Tus instrucciones >>
Enumera los recursos que, según el fragmento sobre el lenguaje, vuelven difícil interpretar a quien nos habla «en difícil».

Fragmento del documento >>
· · · · · · ·

Un mundo como el de Funes, en el que la definición de la generalización no existe, requiere de infinita cantidad de palabras extras para nombrar cada una de las cosas individualmente (no existe la palabra “cuchillo”, existe “ese” cuchillo con una rajadura en el mango y la punta quebrada para el que se requiere una palabra nueva y diferente a la del cuchillo con el mango flojo y una ínfima mancha de óxido).
Sin lugar a dudas, un idioma compacto y con menos vocablos favorece la liquidez de la comprensión de las ideas, pero un lenguaje más extenso, con mayor cantidad de palabras, ayuda a una mayor precisión de la comunicación. Sucede a diario. Nos cuesta interpretar a alguien que nos habla “en difícil”, utilizando sinónimos rebuscados o arcaísmos decimonónicos o, peor aún, adjetivando con palabras pretenciosas o anglicismos “snobs”. Pongamos por ejemplo uno de los vocablos más bastardeados de la historia de la humanidad como es la palabra AMOR. Es propio de los jóvenes de esta generación (y de algunas generaciones anteriores también), utilizar el verbo AMAR como instrumento de calificación positiva por excelencia. En tiempos donde la tecnología supone una masificación y democratización de la palabra –escrita y hablada- sin precedentes, es común escucharlos decir frases del tipo: “…Amo las zapatillas que me compré!”, confiriéndoles a esas nuevas zapatillas un valor de preferencia de consumo que poco tiene que ver con el sentido más o menos estricto del significante.

· · · · · · ·

Líneas de datos >>
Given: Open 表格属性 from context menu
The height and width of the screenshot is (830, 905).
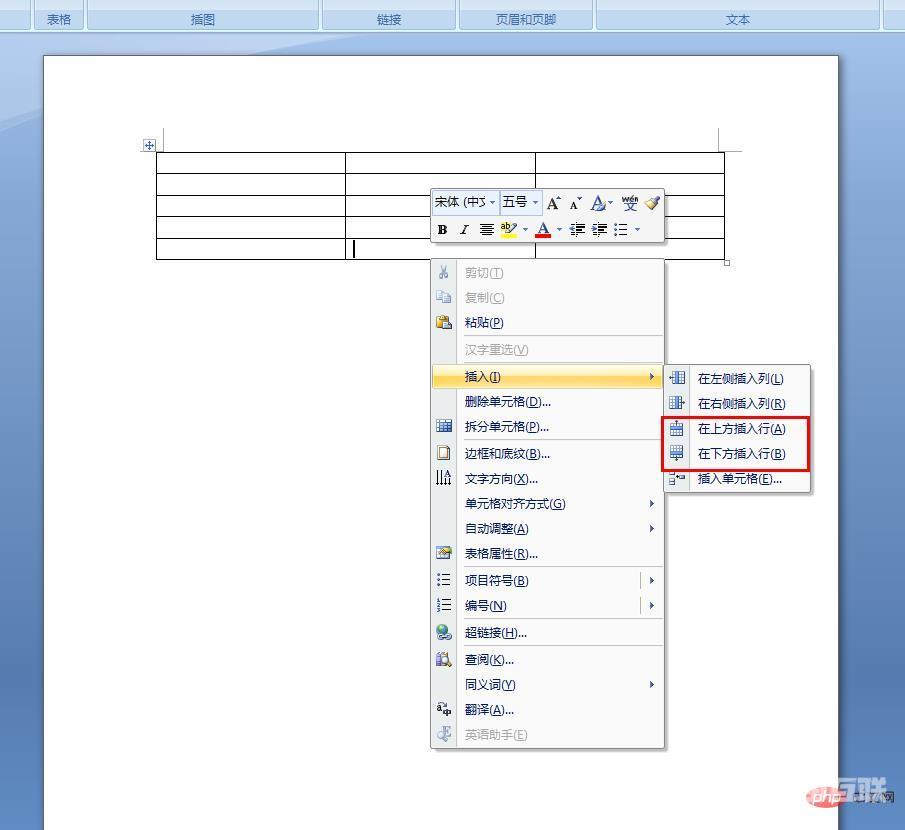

· · · · · · ·

Respuesta >>
- sinónimos rebuscados
- arcaísmos decimonónicos
- palabras pretenciosas usadas para adjetivar
- anglicismos “snobs” usados para adjetivar